Thoughts on Growing Up Blind

Irish mountainside

By June Bowden

“This may not be what you are looking for.”

That could have been the opening line, spoken by the midwife or nurse who delivered me fifty-six years ago.

I am not a parent of a blind baby, but instead I am a blind adult.

Born ten weeks premature, just like thousands of others in the UK and yet more people world wide, I was not expected to live… but I did.

At eighteen months of age I was already talking and unkind people tell me I haven’t stopped since. I had a foresighted grandmother who talked to me non-stop, describing my surroundings and the visual world that I was a part of and yet apart from. I walked at two-and-a-half.

Despite my having driven a car; ridden a horse; rowed a boat (as opposed to rowing with people and making myself unpopular); climbed a mountain in Southern Ireland and lots more including touring a ship on which I embarked on a cruise with my gran and despite having flown three times in my life; my understanding of the visual world is fragmentary. I do not dream visually. I have no concept of clouds in the sky or what I look like. Learning my way in a new area is not impossible, but is difficult even with a guide dog.

Sometimes I think back on some of the challenges I’ve faced. I know I rocked as a child and poked my eyes, but cannot tell you why. Experts say that it is a need for comfort, stimuli and movement which causes blind children to rock.

I can answer a very puzzling question as to why blind children are unable to sleep. I took part in sleep research conducted by Doctor Stephen Lockley of Surrey University, now practicing at the Harvard Medical School in Massachusetts.

It doesn’t have anything to do with factually not knowing what time of day it is. I know where I am in space and time and it also does not have to do with eating dead on the dot at certain times so you can keep track of the day’s progress. What it does have to do with is the irregular release of the sleep hormone melatonin which is released in response to darkness by those who see.

In blind children it is released irregularly as it is in adults with no light perception. Dawn sets the body clock each day so when I told my friend that I couldn’t sleep, but knew I was better in summer months when days are lighter and longer, she lent me her light box. Now the problem which I have had for a quarter of a century has all but gone. The light is absorbed through the skin so obviously totally blind people are light dependent too.

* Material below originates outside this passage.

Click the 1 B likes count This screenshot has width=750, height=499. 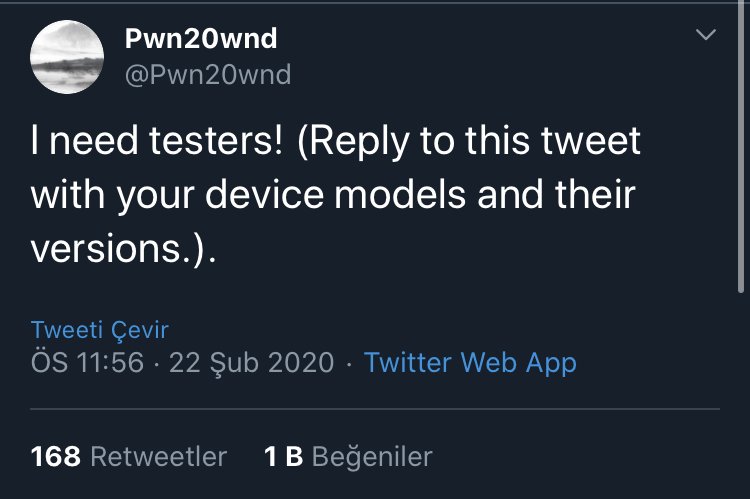[283, 457]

I may not live anywhere near as full a life now as I have in the past, but I am making desperate attempts to get into radio. On several occasions I have been interviewed by my local station BBC Surrey, by Sarah Gorrell who does the afternoon show (also online). She said in her opinion I’d be great on radio and she advised me to get in touch with hospital radio to gain some experience, but it’s been a tough road.

I have battled to get what and where I want and the battle isn’t over yet as I am anxious to get into radio, know that I could do it, and have been told so by professional people working within it. I am still pursuing this dream despite many roadblocks. I want to emphasize this because I want people to know that life is possible on one’s own terms, but that it doesn’t fall into your lap or come wrapped in silk from Santa Claus.

You may have to work twice as hard to get half as far, but neither is life over just because one is blind. It is altered very significantly and the playing field is not level, but you don’t have to stay in the gutter at the bottom of the valley. You must be determined to be dogged in pursuit of the fulfillment of your potential. That’s the greatest lesson I learned from my grandmother who did not and would not accept that I was a no-hoper.

My family got no help with me, only my grandmother’s common sense saw me through as she raised me. She had been a nurse and was very practical, teaching me to walk, helping me overcome my fear of going into bath water, and explaining everything about my surroundings. She talked with me constantly and played with me. In fact she devoted her life to me and gave me as good an understanding of the world as anyone who has not been able to see from a very early age can have.

My grandmother said it was difficult, but worth it.